I know how Magical and impactful. It is. And I also know what people see from the outside of that and what they project onto it from the outside of that.

In this sense of, like, if only I had that, I would feel a sense of belonging. And, like, this, that knowing that I have that people are watching and their minds are going. If only I had that, then I'd be happy. Then I'd be okay.

That same sentiment is why I wanted to have the trust as a resource convo, because I feel people looking at me in that same way when it comes to. To, like, money and success. And you even. You even said that in your own, like, OG projections of and not that far out projections of me.

Like, and that's the thing is, like, it's not binary. Like, I am. Yeah, I am happy. You know, I am good. And it is not what you think.

And the barrier that you think you have to resourceness, belonging is not the thing you're projecting onto me or onto collaboratory. And, like, one of the things that I was wanting to say is, like, there are people who be.

Who are part of collaboratory, who are not in the eight of us. Like, there's people, Mel and Caitlin, who have been my first two convo partners on quality time.

Like, what they've shared with me has been so informative to how I've showed up here, and they're listening.

Allison, who has been a teacher of both of ours, a co teacher of mine, has taught a lot of people in the collaboratory space is not directly a part of it, but it's very much a part of what's happening here.

You know, like, there's other peers I have who have, like, whether they know it or not, directly or not, like, totally informed what's happening here. Like, belonging. It's like that. That. That cliche, or is it a Bible verse or something that's like, love is a river freely flowing or something.

Like, it's not something we have to earn. It just is. Like, that's belonging too. That's resourcedness.

Erendira:

Yeah, yeah, yeah.

Kelsey:

There's like, this piece of me that just wants to, like, bring some heresy to the projection fog around that. To the seduction of it is like, is the sense of belonging and freedom and resourceness and being seen.

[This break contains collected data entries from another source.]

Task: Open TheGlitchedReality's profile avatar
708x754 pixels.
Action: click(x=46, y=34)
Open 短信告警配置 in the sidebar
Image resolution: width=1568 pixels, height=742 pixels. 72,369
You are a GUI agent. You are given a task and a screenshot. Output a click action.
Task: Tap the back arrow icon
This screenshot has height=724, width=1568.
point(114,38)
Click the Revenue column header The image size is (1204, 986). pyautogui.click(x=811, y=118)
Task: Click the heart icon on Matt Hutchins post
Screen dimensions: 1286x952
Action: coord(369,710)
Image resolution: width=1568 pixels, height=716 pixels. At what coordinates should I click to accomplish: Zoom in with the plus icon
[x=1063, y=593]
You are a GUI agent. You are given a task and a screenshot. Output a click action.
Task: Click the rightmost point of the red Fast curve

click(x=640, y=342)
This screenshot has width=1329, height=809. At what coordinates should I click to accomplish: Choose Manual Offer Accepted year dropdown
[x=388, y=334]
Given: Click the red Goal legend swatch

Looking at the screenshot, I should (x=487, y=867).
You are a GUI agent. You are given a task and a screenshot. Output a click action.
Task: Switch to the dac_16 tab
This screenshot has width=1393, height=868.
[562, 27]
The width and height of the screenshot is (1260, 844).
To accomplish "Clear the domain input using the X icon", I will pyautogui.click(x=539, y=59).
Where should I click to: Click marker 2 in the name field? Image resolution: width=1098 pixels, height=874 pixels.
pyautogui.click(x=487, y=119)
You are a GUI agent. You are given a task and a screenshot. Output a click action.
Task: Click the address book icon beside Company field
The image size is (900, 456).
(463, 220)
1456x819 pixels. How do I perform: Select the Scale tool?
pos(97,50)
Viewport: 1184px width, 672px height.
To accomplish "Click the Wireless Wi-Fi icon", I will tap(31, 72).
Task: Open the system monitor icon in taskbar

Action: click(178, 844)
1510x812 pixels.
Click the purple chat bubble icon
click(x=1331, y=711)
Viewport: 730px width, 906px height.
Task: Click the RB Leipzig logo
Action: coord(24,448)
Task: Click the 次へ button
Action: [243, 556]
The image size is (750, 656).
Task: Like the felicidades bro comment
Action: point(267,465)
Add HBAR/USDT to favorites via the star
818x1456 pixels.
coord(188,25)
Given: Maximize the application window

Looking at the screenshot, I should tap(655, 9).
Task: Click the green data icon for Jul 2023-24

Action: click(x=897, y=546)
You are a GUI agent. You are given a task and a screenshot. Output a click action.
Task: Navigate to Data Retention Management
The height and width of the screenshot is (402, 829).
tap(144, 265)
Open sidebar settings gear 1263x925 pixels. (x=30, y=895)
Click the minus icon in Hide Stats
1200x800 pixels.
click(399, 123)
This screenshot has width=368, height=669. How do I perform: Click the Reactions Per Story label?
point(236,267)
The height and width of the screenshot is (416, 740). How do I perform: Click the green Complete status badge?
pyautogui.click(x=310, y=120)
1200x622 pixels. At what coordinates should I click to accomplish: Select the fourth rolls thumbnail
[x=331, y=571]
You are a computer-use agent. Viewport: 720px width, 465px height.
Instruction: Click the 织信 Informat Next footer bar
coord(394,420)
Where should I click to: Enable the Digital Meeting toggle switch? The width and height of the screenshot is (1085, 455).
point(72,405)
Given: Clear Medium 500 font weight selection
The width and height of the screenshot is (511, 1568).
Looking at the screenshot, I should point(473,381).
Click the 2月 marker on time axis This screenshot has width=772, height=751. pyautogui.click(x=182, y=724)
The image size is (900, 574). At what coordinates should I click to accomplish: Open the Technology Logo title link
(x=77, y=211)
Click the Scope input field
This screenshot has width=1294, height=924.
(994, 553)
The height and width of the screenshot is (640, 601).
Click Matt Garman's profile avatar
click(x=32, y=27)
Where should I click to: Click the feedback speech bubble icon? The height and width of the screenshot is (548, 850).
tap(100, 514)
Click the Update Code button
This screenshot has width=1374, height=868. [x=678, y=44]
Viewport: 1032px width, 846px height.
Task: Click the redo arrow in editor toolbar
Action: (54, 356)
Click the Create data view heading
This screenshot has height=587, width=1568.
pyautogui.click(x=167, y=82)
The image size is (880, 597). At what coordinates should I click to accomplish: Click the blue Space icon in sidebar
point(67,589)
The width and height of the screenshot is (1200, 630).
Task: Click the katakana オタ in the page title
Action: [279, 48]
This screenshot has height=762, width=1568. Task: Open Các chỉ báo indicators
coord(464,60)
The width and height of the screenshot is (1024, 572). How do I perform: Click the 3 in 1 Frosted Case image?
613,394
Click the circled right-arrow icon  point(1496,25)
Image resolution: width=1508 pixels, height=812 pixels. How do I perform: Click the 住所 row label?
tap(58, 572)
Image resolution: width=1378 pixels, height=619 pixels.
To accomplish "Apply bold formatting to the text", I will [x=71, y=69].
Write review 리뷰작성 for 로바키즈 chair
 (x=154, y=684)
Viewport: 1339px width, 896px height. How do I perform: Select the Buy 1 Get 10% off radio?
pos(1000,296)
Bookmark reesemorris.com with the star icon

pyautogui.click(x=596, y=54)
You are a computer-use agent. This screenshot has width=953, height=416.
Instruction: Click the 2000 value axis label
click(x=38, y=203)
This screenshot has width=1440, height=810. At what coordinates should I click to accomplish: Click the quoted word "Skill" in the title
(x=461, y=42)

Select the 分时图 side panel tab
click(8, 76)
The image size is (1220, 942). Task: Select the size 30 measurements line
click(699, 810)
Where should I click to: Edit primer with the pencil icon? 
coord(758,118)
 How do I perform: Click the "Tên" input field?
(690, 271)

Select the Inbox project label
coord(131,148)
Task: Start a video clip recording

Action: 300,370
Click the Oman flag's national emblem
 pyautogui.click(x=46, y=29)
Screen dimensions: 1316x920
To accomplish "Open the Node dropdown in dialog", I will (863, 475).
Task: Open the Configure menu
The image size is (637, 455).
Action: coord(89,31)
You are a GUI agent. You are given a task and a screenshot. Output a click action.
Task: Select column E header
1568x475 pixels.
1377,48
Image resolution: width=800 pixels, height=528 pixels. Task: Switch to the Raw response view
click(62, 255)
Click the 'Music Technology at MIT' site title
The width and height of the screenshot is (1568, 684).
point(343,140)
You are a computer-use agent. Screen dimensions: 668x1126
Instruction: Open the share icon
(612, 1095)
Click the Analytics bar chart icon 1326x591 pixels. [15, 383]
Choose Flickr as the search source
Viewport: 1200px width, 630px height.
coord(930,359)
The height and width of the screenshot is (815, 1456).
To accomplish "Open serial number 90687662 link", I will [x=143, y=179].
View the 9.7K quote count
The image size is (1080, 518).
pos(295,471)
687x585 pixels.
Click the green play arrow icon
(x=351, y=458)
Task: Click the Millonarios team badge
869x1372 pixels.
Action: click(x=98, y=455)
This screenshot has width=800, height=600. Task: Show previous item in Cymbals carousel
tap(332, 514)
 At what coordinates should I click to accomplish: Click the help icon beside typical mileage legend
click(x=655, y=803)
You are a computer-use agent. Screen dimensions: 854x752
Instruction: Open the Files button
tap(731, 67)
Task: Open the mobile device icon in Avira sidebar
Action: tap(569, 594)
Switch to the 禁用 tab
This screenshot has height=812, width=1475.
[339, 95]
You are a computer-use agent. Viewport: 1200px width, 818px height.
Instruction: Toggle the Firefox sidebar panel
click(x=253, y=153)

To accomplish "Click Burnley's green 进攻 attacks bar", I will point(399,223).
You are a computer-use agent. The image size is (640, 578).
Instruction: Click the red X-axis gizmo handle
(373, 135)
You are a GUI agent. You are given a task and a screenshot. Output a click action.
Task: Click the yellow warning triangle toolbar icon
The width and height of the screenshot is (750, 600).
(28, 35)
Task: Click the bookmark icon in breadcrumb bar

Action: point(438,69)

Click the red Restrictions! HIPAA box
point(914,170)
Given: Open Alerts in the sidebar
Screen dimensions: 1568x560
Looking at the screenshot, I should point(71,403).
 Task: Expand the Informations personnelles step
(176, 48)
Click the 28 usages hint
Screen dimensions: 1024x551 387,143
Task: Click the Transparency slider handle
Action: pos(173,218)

Like, it is alluring, but we project so much onto those things that then stop us from actually being able to access the ways that we already have them.

Erendira:

Right, right. The separation is an illusion.

Kelsey:

Yeah. And like, okay, there's this other thing that came up. I'm curious if this Resonates for you or not?

Because I've been talking about this with, like, I forget where it originated, but I feel like I've been talking about it the most directly with Amalia, But I think it's come up with a few other people too. But I don't think I've named it with you yet. This, like, feeling of. It's kind of connected to that phrase that I love. Wherever you go, there you are.

Erendira:

Okay.

Kelsey:

But there's also this feeling of, like, when you get the thing that you've been yearning for, and then you're like, oh, shit. I still don't feel like I belong. Fuck. I still don't feel resourced. Damn. I still don't feel satisfied, whatever it is. And it's like that.

That moment of disappointment is a fucking ticket if you let it be. Like, it's a ticket to fucking liberation. But now I'm back to that thing we were. We were, like, picking out in.

Trust is the resource of, like, people go. The people get right there, and then they don't let that moment be a ticket.

Erendira:

Yeah.

Kelsey:

Because they just like, double down in the. Into the projection field and into the mental construct of, like, well, if only I could have afforded a group experience like this.

t one comes up for me. A lot.:

A design of needing to be first. It's like the if onlys. If only, if only. If only. Like, that's binary. That's scarcity. That's lack.

That is the thing actually stopping you from the sensation of being seen, feeling resourced, feeling like you belong.

Erendira:

Yeah, yeah, yeah. The victimization. Self victimization. Yeah.

Kelsey:

But. So, okay, the.

The connected point to, like, collaboratory specifically is like, I feel like one of the archetypes of the experience that happened in here. And this does feel like one of the one. Like one of the rides I.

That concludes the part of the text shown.